--- WORKING DATA ---

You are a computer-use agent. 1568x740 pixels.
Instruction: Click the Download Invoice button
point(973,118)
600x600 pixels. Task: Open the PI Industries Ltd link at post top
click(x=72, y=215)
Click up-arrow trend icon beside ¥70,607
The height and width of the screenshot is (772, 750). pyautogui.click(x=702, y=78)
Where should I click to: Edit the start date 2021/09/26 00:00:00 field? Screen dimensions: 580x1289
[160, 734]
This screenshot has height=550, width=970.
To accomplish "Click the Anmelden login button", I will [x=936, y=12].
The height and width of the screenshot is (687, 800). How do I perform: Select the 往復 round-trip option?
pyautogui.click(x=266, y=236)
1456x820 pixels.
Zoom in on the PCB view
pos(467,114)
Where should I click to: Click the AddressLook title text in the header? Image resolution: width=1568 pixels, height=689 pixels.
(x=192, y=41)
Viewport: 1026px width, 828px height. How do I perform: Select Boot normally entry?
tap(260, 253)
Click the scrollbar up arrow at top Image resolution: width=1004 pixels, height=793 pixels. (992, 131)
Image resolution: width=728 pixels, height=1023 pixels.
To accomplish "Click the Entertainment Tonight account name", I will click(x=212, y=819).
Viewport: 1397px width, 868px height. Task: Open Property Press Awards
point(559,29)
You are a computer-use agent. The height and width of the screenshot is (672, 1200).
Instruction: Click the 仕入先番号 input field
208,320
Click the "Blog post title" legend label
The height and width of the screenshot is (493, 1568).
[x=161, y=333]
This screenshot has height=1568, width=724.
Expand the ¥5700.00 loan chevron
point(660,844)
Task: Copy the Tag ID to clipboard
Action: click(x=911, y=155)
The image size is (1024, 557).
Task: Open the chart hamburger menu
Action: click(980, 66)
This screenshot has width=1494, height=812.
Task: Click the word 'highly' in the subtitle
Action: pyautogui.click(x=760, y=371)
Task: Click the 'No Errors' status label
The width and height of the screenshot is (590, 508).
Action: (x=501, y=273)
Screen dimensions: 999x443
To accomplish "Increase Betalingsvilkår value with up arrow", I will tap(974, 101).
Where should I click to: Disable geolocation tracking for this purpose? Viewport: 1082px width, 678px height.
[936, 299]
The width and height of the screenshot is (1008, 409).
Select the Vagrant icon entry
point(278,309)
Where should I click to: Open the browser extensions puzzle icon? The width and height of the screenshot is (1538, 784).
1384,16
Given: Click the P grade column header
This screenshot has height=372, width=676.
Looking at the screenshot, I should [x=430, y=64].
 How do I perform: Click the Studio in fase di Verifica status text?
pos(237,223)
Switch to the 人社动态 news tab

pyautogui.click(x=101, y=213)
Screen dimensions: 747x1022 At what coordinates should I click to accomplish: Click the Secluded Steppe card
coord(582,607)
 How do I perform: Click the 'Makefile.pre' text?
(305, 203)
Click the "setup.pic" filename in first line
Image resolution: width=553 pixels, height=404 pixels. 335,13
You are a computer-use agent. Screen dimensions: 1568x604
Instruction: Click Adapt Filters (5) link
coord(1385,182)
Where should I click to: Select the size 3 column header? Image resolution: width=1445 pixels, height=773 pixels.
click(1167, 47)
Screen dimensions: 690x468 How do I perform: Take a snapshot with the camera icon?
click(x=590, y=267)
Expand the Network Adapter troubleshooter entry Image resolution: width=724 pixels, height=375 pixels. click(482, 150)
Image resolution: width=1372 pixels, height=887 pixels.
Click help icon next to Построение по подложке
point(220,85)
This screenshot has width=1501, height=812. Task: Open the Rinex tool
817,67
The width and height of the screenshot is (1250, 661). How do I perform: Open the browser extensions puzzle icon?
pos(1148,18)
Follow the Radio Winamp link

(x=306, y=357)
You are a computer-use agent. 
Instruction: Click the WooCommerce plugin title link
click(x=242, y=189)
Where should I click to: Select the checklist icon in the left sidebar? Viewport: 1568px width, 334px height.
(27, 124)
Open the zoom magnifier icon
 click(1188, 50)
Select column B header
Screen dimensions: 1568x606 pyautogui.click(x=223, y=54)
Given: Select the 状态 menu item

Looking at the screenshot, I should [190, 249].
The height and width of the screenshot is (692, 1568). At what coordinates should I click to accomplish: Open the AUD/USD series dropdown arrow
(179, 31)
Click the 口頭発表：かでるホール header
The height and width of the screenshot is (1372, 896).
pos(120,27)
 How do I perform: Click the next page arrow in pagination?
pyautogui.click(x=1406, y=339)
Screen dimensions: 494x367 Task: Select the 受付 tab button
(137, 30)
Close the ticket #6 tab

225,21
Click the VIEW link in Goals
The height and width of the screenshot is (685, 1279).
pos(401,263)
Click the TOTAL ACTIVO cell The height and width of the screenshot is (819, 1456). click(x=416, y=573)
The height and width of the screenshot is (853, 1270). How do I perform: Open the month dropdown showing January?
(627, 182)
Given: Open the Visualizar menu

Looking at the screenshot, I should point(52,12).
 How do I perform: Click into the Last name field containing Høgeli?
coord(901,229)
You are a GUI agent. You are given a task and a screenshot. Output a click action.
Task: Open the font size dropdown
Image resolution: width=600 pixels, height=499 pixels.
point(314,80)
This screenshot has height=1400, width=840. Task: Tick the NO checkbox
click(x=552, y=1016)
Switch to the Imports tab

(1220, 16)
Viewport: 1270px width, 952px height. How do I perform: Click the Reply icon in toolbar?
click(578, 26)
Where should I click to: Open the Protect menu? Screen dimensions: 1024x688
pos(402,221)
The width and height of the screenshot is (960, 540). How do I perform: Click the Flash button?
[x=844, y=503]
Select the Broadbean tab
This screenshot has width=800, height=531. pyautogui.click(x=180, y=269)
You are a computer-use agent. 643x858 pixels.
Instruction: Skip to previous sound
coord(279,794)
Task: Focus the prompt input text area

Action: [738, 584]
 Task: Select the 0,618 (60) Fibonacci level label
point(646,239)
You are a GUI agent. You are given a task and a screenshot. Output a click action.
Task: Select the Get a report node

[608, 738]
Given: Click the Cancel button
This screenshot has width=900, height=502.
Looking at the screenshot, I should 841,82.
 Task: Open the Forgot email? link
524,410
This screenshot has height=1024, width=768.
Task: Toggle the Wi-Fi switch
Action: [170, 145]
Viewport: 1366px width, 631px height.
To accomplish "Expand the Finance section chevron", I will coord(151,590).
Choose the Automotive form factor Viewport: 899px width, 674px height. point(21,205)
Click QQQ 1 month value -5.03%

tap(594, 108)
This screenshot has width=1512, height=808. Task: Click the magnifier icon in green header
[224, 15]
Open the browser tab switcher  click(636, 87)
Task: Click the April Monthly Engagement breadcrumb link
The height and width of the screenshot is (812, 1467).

--- DIRECTIVE ---
Please print all of the items above again, word for word and unchanged.

--- OUTPUT FOR THIS TASK ---
You are a computer-use agent. 1568x740 pixels.
Instruction: Click the Download Invoice button
point(973,118)
600x600 pixels. Task: Open the PI Industries Ltd link at post top
click(x=72, y=215)
Click up-arrow trend icon beside ¥70,607
The height and width of the screenshot is (772, 750). pyautogui.click(x=702, y=78)
Where should I click to: Edit the start date 2021/09/26 00:00:00 field? Screen dimensions: 580x1289
[160, 734]
This screenshot has height=550, width=970.
To accomplish "Click the Anmelden login button", I will [x=936, y=12].
The height and width of the screenshot is (687, 800). How do I perform: Select the 往復 round-trip option?
pyautogui.click(x=266, y=236)
1456x820 pixels.
Zoom in on the PCB view
pos(467,114)
Where should I click to: Click the AddressLook title text in the header? Image resolution: width=1568 pixels, height=689 pixels.
(x=192, y=41)
Viewport: 1026px width, 828px height. How do I perform: Select Boot normally entry?
tap(260, 253)
Click the scrollbar up arrow at top Image resolution: width=1004 pixels, height=793 pixels. (992, 131)
Image resolution: width=728 pixels, height=1023 pixels.
To accomplish "Click the Entertainment Tonight account name", I will click(x=212, y=819).
Viewport: 1397px width, 868px height. Task: Open Property Press Awards
point(559,29)
You are a computer-use agent. The height and width of the screenshot is (672, 1200).
Instruction: Click the 仕入先番号 input field
208,320
Click the "Blog post title" legend label
The height and width of the screenshot is (493, 1568).
[x=161, y=333]
This screenshot has height=1568, width=724.
Expand the ¥5700.00 loan chevron
point(660,844)
Task: Copy the Tag ID to clipboard
Action: click(x=911, y=155)
The image size is (1024, 557).
Task: Open the chart hamburger menu
Action: click(980, 66)
This screenshot has width=1494, height=812.
Task: Click the word 'highly' in the subtitle
Action: pyautogui.click(x=760, y=371)
Task: Click the 'No Errors' status label
The width and height of the screenshot is (590, 508).
Action: (x=501, y=273)
Screen dimensions: 999x443
To accomplish "Increase Betalingsvilkår value with up arrow", I will tap(974, 101).
Where should I click to: Disable geolocation tracking for this purpose? Viewport: 1082px width, 678px height.
[936, 299]
The width and height of the screenshot is (1008, 409).
Select the Vagrant icon entry
point(278,309)
Where should I click to: Open the browser extensions puzzle icon? The width and height of the screenshot is (1538, 784).
1384,16
Given: Click the P grade column header
This screenshot has height=372, width=676.
Looking at the screenshot, I should [x=430, y=64].
 How do I perform: Click the Studio in fase di Verifica status text?
pos(237,223)
Switch to the 人社动态 news tab

pyautogui.click(x=101, y=213)
Screen dimensions: 747x1022 At what coordinates should I click to accomplish: Click the Secluded Steppe card
coord(582,607)
 How do I perform: Click the 'Makefile.pre' text?
(305, 203)
Click the "setup.pic" filename in first line
Image resolution: width=553 pixels, height=404 pixels. 335,13
You are a computer-use agent. Screen dimensions: 1568x604
Instruction: Click Adapt Filters (5) link
coord(1385,182)
Where should I click to: Select the size 3 column header? Image resolution: width=1445 pixels, height=773 pixels.
click(1167, 47)
Screen dimensions: 690x468 How do I perform: Take a snapshot with the camera icon?
click(x=590, y=267)
Expand the Network Adapter troubleshooter entry Image resolution: width=724 pixels, height=375 pixels. click(482, 150)
Image resolution: width=1372 pixels, height=887 pixels.
Click help icon next to Построение по подложке
point(220,85)
This screenshot has width=1501, height=812. Task: Open the Rinex tool
817,67
The width and height of the screenshot is (1250, 661). How do I perform: Open the browser extensions puzzle icon?
pos(1148,18)
Follow the Radio Winamp link

(x=306, y=357)
You are a computer-use agent. 
Instruction: Click the WooCommerce plugin title link
click(x=242, y=189)
Where should I click to: Select the checklist icon in the left sidebar? Viewport: 1568px width, 334px height.
(27, 124)
Open the zoom magnifier icon
 click(1188, 50)
Select column B header
Screen dimensions: 1568x606 pyautogui.click(x=223, y=54)
Given: Select the 状态 menu item

Looking at the screenshot, I should [190, 249].
The height and width of the screenshot is (692, 1568). At what coordinates should I click to accomplish: Open the AUD/USD series dropdown arrow
(179, 31)
Click the 口頭発表：かでるホール header
The height and width of the screenshot is (1372, 896).
pos(120,27)
 How do I perform: Click the next page arrow in pagination?
pyautogui.click(x=1406, y=339)
Screen dimensions: 494x367 Task: Select the 受付 tab button
(137, 30)
Close the ticket #6 tab

225,21
Click the VIEW link in Goals
The height and width of the screenshot is (685, 1279).
pos(401,263)
Click the TOTAL ACTIVO cell The height and width of the screenshot is (819, 1456). click(x=416, y=573)
The height and width of the screenshot is (853, 1270). How do I perform: Open the month dropdown showing January?
(627, 182)
Given: Open the Visualizar menu

Looking at the screenshot, I should point(52,12).
 How do I perform: Click into the Last name field containing Høgeli?
coord(901,229)
You are a GUI agent. You are given a task and a screenshot. Output a click action.
Task: Open the font size dropdown
Image resolution: width=600 pixels, height=499 pixels.
point(314,80)
This screenshot has height=1400, width=840. Task: Tick the NO checkbox
click(x=552, y=1016)
Switch to the Imports tab

(1220, 16)
Viewport: 1270px width, 952px height. How do I perform: Click the Reply icon in toolbar?
click(578, 26)
Where should I click to: Open the Protect menu? Screen dimensions: 1024x688
pos(402,221)
The width and height of the screenshot is (960, 540). How do I perform: Click the Flash button?
[x=844, y=503]
Select the Broadbean tab
This screenshot has width=800, height=531. pyautogui.click(x=180, y=269)
You are a computer-use agent. 643x858 pixels.
Instruction: Skip to previous sound
coord(279,794)
Task: Focus the prompt input text area

Action: [738, 584]
 Task: Select the 0,618 (60) Fibonacci level label
point(646,239)
You are a GUI agent. You are given a task and a screenshot. Output a click action.
Task: Select the Get a report node

[608, 738]
Given: Click the Cancel button
This screenshot has width=900, height=502.
Looking at the screenshot, I should 841,82.
 Task: Open the Forgot email? link
524,410
This screenshot has height=1024, width=768.
Task: Toggle the Wi-Fi switch
Action: [170, 145]
Viewport: 1366px width, 631px height.
To accomplish "Expand the Finance section chevron", I will coord(151,590).
Choose the Automotive form factor Viewport: 899px width, 674px height. point(21,205)
Click QQQ 1 month value -5.03%

tap(594, 108)
This screenshot has width=1512, height=808. Task: Click the magnifier icon in green header
[224, 15]
Open the browser tab switcher  click(636, 87)
Task: Click the April Monthly Engagement breadcrumb link
The height and width of the screenshot is (812, 1467).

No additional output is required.